Le diagnostic financier établi par la Rue Cambon est "préoccupant", a résumé Pierre Moscovici. Le déficit atteindrait 6,6 milliards d'euros en 2025, se "stabiliserait" jusqu'en 2030 environ, puis se dégraderait de manière "nette, rapide, croissante", passant à environ 15 milliards à horizon 2035 et 30 milliards en 2045, "malgré la réforme de 2023", retrace le rapport. La réforme qui a décalé l'âge légal de départ de 62 à 64 ans, aura "un effet positif" d'environ 10 milliards d'euros à l'horizon 2030, mais de plus en plus limité ensuite, en raison du vieillissement de la population.
Les situations financières des différents régimes de retraite sont "hétérogènes", constate la Cour. Elle aborde en particulier celle de la caisse de retraite des fonctionnaires territoriaux et hospitaliers, la CNRACL. Celle-ci se trouve "d’ores et déjà dans une situation critique", avec un déficit de 2,5 milliards d'euros en 2023. "Cette évolution tient principalement à la dégradation rapide du ratio entre le nombre de cotisants et celui des retraités", explique-t-elle. En pointant aussi, comme le font les élus locaux, le rôle dans la constitution du déficit actuel, qu'ont pu jouer les contributions financières demandées à la CNRACL en faveur des autres régimes de retraite (au total une centaine de milliards d’euros depuis 1974, en euros constants 2023). La hausse du taux de cotisation des employeurs territoriaux à la caisse (+1 point en 2024 et +12 points entre 2025 et 2028) devrait "permettre de ralentir la progression du déficit mais pas de le résorber", indique la Cour. Elle conclut que la CNRACL constitue "à court terme, l’un des principaux enjeux de rééquilibrage financier des régimes de retraite obligatoires".

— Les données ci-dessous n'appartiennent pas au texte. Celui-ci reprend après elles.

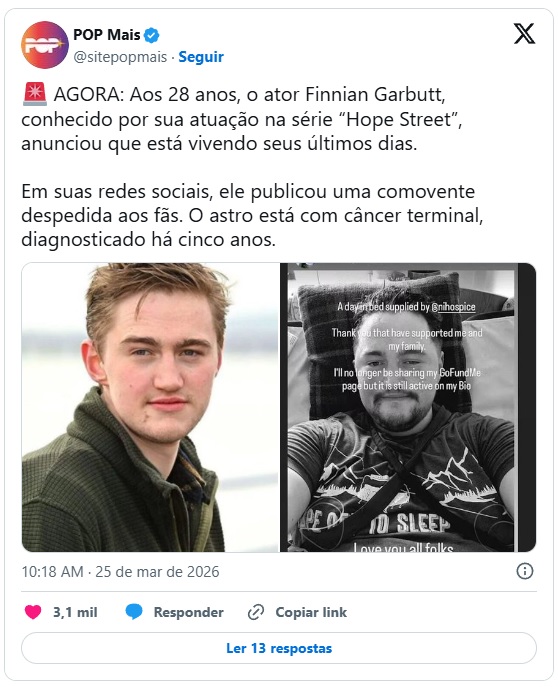The height and width of the screenshot is (687, 558).
Task: Click the tweet text about Finnian Garbutt
Action: [252, 167]
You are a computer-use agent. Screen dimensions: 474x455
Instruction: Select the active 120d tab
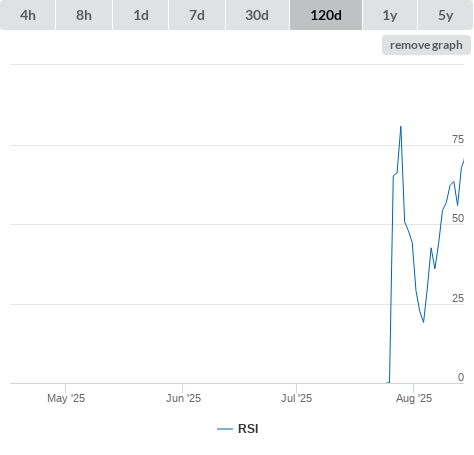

Les magistrats analysent par ailleurs les effets possibles de plusieurs "leviers" (âge d’ouverture des droits, durée d’assurance requise, taux de cotisation, indexation des pensions) sans pour autant préconiser aucune "réforme globale", ni déterminer les choix "à privilégier".
S'appuyant sur les conclusions du rapport, Pierre Moscovici a rejeté "les analyses" appelant à rapprocher les taux de cotisations des régimes du privé et du public, les deux n'étant "pas comparables".
Ces travaux de la Cour donnent le coup d'envoi à trois mois de difficiles négociations entre syndicats et patronat pour retoucher la dernière réforme des retraites "sans totem ni tabou", mais "sans dégrader" l'équilibre financier du système, selon les termes de l'exécutif.